Word and element location data:

◆ ◆ ◆ ◆ ◆ ◆ ◆

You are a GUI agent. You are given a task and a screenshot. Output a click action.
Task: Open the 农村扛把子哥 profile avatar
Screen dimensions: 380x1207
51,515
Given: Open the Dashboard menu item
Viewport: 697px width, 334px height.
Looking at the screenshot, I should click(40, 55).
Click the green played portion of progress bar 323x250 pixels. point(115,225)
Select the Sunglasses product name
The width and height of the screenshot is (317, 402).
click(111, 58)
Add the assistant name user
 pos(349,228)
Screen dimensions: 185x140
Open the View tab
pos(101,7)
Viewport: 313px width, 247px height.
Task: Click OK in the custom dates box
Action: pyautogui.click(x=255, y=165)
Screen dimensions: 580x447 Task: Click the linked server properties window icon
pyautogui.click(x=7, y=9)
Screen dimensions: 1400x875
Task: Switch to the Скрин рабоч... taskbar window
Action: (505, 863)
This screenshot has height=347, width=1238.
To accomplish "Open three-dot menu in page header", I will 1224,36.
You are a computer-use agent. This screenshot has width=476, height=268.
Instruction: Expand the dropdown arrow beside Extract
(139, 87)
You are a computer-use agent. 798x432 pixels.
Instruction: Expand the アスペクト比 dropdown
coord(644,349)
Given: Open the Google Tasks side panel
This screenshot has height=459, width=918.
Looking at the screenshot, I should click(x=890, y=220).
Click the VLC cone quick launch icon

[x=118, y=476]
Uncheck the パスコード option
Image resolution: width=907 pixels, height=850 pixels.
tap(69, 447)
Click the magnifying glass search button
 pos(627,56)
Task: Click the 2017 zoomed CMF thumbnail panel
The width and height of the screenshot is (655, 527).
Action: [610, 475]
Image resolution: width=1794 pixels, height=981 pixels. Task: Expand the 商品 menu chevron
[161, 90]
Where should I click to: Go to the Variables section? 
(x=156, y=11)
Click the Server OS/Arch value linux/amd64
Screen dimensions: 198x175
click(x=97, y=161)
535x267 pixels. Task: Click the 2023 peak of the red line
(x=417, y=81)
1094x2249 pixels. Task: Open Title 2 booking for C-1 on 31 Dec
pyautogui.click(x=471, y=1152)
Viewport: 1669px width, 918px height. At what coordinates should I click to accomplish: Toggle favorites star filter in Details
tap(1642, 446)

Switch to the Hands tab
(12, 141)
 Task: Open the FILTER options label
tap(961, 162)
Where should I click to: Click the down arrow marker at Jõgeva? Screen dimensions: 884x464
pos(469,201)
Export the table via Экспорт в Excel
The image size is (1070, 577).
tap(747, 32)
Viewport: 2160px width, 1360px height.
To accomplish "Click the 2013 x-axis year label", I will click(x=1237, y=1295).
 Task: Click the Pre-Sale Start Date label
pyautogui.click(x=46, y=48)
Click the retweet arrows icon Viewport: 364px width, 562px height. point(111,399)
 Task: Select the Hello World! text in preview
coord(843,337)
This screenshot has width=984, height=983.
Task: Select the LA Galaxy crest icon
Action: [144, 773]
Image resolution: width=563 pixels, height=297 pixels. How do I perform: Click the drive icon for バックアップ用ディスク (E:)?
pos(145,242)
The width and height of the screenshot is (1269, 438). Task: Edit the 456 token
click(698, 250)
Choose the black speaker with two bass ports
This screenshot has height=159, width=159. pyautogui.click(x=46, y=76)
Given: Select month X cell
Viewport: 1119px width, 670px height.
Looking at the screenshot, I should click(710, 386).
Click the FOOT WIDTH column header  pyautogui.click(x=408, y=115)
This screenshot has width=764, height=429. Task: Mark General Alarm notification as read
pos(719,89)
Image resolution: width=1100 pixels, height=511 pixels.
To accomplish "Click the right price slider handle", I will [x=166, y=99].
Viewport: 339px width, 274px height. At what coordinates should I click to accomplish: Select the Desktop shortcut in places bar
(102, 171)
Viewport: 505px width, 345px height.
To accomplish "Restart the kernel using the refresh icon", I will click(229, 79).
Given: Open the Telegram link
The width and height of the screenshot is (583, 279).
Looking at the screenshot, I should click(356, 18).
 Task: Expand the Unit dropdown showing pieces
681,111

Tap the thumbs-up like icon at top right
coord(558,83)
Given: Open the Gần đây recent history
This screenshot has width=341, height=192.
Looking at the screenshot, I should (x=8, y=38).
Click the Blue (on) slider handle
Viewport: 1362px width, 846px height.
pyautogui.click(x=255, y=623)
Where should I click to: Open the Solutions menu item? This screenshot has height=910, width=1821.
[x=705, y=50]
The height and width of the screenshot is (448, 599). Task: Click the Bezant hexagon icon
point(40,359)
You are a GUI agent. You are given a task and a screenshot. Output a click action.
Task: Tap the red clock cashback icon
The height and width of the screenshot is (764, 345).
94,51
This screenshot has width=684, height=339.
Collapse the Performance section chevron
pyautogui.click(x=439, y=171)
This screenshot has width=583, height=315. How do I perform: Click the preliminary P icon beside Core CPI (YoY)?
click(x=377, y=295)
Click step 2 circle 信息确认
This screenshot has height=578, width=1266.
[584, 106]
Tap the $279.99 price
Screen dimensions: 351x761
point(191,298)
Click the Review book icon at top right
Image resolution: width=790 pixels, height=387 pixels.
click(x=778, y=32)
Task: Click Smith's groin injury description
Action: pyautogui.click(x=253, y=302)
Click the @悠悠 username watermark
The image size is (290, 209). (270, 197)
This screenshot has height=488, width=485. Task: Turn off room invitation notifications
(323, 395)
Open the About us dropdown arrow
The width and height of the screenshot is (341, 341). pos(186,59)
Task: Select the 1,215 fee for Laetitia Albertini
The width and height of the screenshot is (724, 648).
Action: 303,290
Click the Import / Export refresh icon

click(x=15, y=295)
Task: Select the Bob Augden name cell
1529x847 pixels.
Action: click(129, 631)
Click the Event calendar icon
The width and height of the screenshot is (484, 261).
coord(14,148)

◆ ◆ ◆ ◆ ◆ ◆ ◆

> EXERCISE DIRECTIONS
Change "computer-use agent" to "screen automation agent" throughout the entries above, leaving every other word unchanged.

> FINISHED ANSWER
You are a GUI agent. You are given a task and a screenshot. Output a click action.
Task: Open the 农村扛把子哥 profile avatar
Screen dimensions: 380x1207
51,515
Given: Open the Dashboard menu item
Viewport: 697px width, 334px height.
Looking at the screenshot, I should click(40, 55).
Click the green played portion of progress bar 323x250 pixels. point(115,225)
Select the Sunglasses product name
The width and height of the screenshot is (317, 402).
click(111, 58)
Add the assistant name user
 pos(349,228)
Screen dimensions: 185x140
Open the View tab
pos(101,7)
Viewport: 313px width, 247px height.
Task: Click OK in the custom dates box
Action: pyautogui.click(x=255, y=165)
Screen dimensions: 580x447 Task: Click the linked server properties window icon
pyautogui.click(x=7, y=9)
Screen dimensions: 1400x875
Task: Switch to the Скрин рабоч... taskbar window
Action: (505, 863)
This screenshot has height=347, width=1238.
To accomplish "Open three-dot menu in page header", I will 1224,36.
You are a screen automation agent. This screenshot has width=476, height=268.
Instruction: Expand the dropdown arrow beside Extract
(139, 87)
You are a screen automation agent. 798x432 pixels.
Instruction: Expand the アスペクト比 dropdown
coord(644,349)
Given: Open the Google Tasks side panel
This screenshot has height=459, width=918.
Looking at the screenshot, I should click(x=890, y=220).
Click the VLC cone quick launch icon

[x=118, y=476]
Uncheck the パスコード option
Image resolution: width=907 pixels, height=850 pixels.
tap(69, 447)
Click the magnifying glass search button
 pos(627,56)
Task: Click the 2017 zoomed CMF thumbnail panel
The width and height of the screenshot is (655, 527).
Action: [610, 475]
Image resolution: width=1794 pixels, height=981 pixels. Task: Expand the 商品 menu chevron
[161, 90]
Where should I click to: Go to the Variables section? 
(x=156, y=11)
Click the Server OS/Arch value linux/amd64
Screen dimensions: 198x175
click(x=97, y=161)
535x267 pixels. Task: Click the 2023 peak of the red line
(x=417, y=81)
1094x2249 pixels. Task: Open Title 2 booking for C-1 on 31 Dec
pyautogui.click(x=471, y=1152)
Viewport: 1669px width, 918px height. At what coordinates should I click to accomplish: Toggle favorites star filter in Details
tap(1642, 446)

Switch to the Hands tab
(12, 141)
 Task: Open the FILTER options label
tap(961, 162)
Where should I click to: Click the down arrow marker at Jõgeva? Screen dimensions: 884x464
pos(469,201)
Export the table via Экспорт в Excel
The image size is (1070, 577).
tap(747, 32)
Viewport: 2160px width, 1360px height.
To accomplish "Click the 2013 x-axis year label", I will click(x=1237, y=1295).
 Task: Click the Pre-Sale Start Date label
pyautogui.click(x=46, y=48)
Click the retweet arrows icon Viewport: 364px width, 562px height. point(111,399)
 Task: Select the Hello World! text in preview
coord(843,337)
This screenshot has width=984, height=983.
Task: Select the LA Galaxy crest icon
Action: [144, 773]
Image resolution: width=563 pixels, height=297 pixels. How do I perform: Click the drive icon for バックアップ用ディスク (E:)?
pos(145,242)
The width and height of the screenshot is (1269, 438). Task: Edit the 456 token
click(698, 250)
Choose the black speaker with two bass ports
This screenshot has height=159, width=159. pyautogui.click(x=46, y=76)
Given: Select month X cell
Viewport: 1119px width, 670px height.
Looking at the screenshot, I should click(710, 386).
Click the FOOT WIDTH column header  pyautogui.click(x=408, y=115)
This screenshot has width=764, height=429. Task: Mark General Alarm notification as read
pos(719,89)
Image resolution: width=1100 pixels, height=511 pixels.
To accomplish "Click the right price slider handle", I will [x=166, y=99].
Viewport: 339px width, 274px height. At what coordinates should I click to accomplish: Select the Desktop shortcut in places bar
(102, 171)
Viewport: 505px width, 345px height.
To accomplish "Restart the kernel using the refresh icon", I will click(229, 79).
Given: Open the Telegram link
The width and height of the screenshot is (583, 279).
Looking at the screenshot, I should click(356, 18).
 Task: Expand the Unit dropdown showing pieces
681,111

Tap the thumbs-up like icon at top right
coord(558,83)
Given: Open the Gần đây recent history
This screenshot has width=341, height=192.
Looking at the screenshot, I should (x=8, y=38).
Click the Blue (on) slider handle
Viewport: 1362px width, 846px height.
pyautogui.click(x=255, y=623)
Where should I click to: Open the Solutions menu item? This screenshot has height=910, width=1821.
[x=705, y=50]
The height and width of the screenshot is (448, 599). Task: Click the Bezant hexagon icon
point(40,359)
You are a GUI agent. You are given a task and a screenshot. Output a click action.
Task: Tap the red clock cashback icon
The height and width of the screenshot is (764, 345).
94,51
This screenshot has width=684, height=339.
Collapse the Performance section chevron
pyautogui.click(x=439, y=171)
This screenshot has width=583, height=315. How do I perform: Click the preliminary P icon beside Core CPI (YoY)?
click(x=377, y=295)
Click step 2 circle 信息确认
This screenshot has height=578, width=1266.
[584, 106]
Tap the $279.99 price
Screen dimensions: 351x761
point(191,298)
Click the Review book icon at top right
Image resolution: width=790 pixels, height=387 pixels.
click(x=778, y=32)
Task: Click Smith's groin injury description
Action: pyautogui.click(x=253, y=302)
Click the @悠悠 username watermark
The image size is (290, 209). (270, 197)
This screenshot has height=488, width=485. Task: Turn off room invitation notifications
(323, 395)
Open the About us dropdown arrow
The width and height of the screenshot is (341, 341). pos(186,59)
Task: Select the 1,215 fee for Laetitia Albertini
The width and height of the screenshot is (724, 648).
Action: 303,290
Click the Import / Export refresh icon

click(x=15, y=295)
Task: Select the Bob Augden name cell
1529x847 pixels.
Action: click(129, 631)
Click the Event calendar icon
The width and height of the screenshot is (484, 261).
coord(14,148)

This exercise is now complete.